Assignment A: From the passage on the Count and Gandhi, extract the text between "The Count looks" and "means to work.", inclusive.
Assignment B:
Answer these questions from the passage on the Count and Gandhi:
(i) What does the Count cling to while talking revolution?
(ii) What does Gandhi call himself?
(iii) In the quoted speech, what does non-violence in its dynamic condition mean?

The Count looks for signposts along the road to revolution that do not exist in India; his revolution is set in a fantasy land. The Count is without the creativity to negotiate a revolutionary space without a map. Ultimately, he is unable to find alternatives to those European roadsigns, and consequently he cannot find his way to the Revolution. While the Count may mouth the words of Marxist revolution, he refuses to confront the hypocrisy of clinging to his aristocratic title and lands and serving as landlord (however benevolent) to landless peasants, while simultaneously talking revolution. He consistently discounts the peasants. In an increasingly bourgeois world, the Count tries to capture the former prestige of the rajahs by leaping to the defense of the peasants. Unlike Lalu Singh, the Count has no conception of what means to be a peasant, or even what it means to work.
The character in The Sword and The Sickle who stands opposite to the Count’s distance from India is Mahatma Gandhi. As the Count fervently embraces European learning and culture, so Gandhi espouses the yogic mysticism that emerges from Hindu thought: “I call myself a Sanatani Hindu and am therefore pledged to the protection of the cow” (Anand Sword 199). He dresses as a peasant and urges the retention of peasant customs. Unlike the Count, he knows what it means to work, spinning his own cloth to wear. At the same time, Gandhi is equally removed from the reality of peasant life; as Lalu says, “The man is talking religion when we want food” (Anand Sword 212). The Mahatma views the murder of a peasant child as inevitable and physical resistance by peasants as reprehensible as the attacks of the landlords:
“Suffering is the mark of the human tribe. It is an eternal law. The mother suffers so the child may live. Life comes out of death. The condition of wheat growing is that the seed should perish. No country has ever risen without being purified through the fire of suffering…. It is impossible to do away with the law of suffering which is the one indispensable condition of our being. Progress is to be measured by the amount of suffering undergone, the purer the suffering, the greater the progress…. Non-violence in its dynamic condition means conscious suffering (Anand Sword 199-200).

Material provided:
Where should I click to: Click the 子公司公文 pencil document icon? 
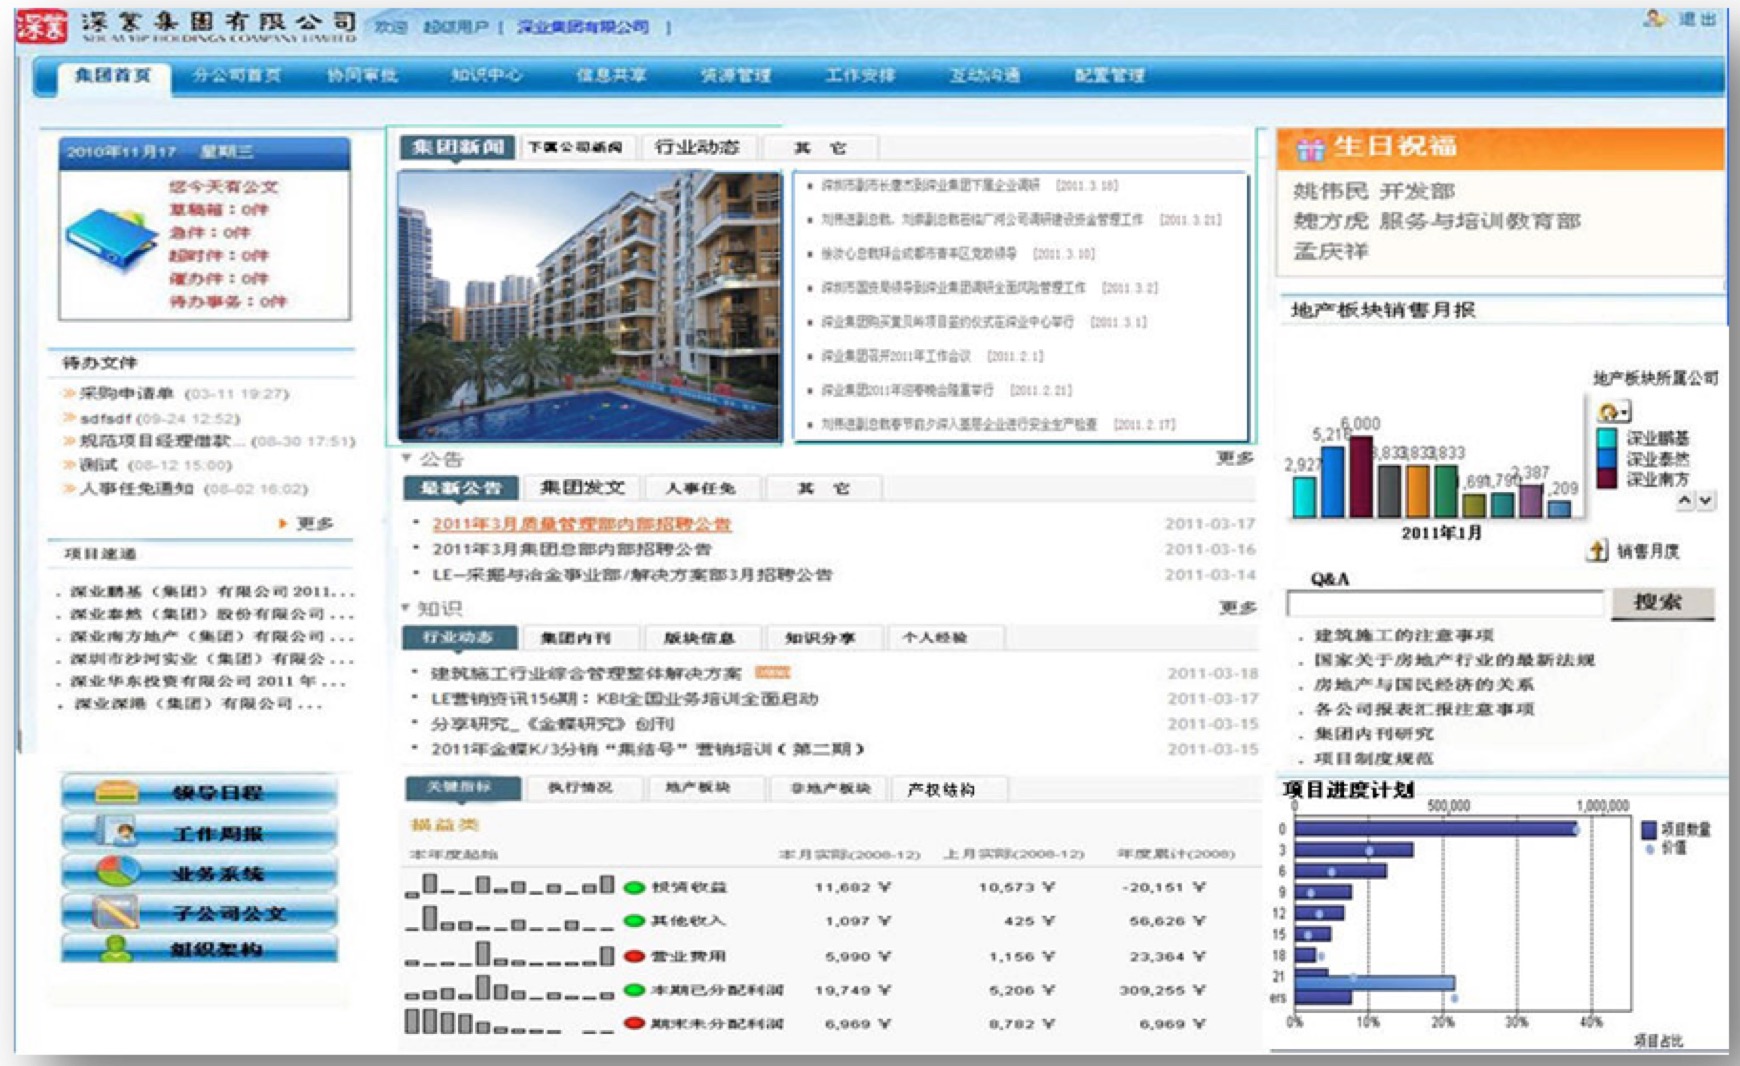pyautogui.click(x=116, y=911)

---

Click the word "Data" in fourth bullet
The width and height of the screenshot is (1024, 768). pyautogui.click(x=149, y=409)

Expected output A:
The Count looks for signposts along the road to revolution that do not exist in India; his revolution is set in a fantasy land. The Count is without the creativity to negotiate a revolutionary space without a map. Ultimately, he is unable to find alternatives to those European roadsigns, and consequently he cannot find his way to the Revolution. While the Count may mouth the words of Marxist revolution, he refuses to confront the hypocrisy of clinging to his aristocratic title and lands and serving as landlord (however benevolent) to landless peasants, while simultaneously talking revolution. He consistently discounts the peasants. In an increasingly bourgeois world, the Count tries to capture the former prestige of the rajahs by leaping to the defense of the peasants. Unlike Lalu Singh, the Count has no conception of what means to be a peasant, or even what it means to work.

Expected output B:
(i) His aristocratic title and lands.
(ii) A Sanatani Hindu.
(iii) Conscious suffering.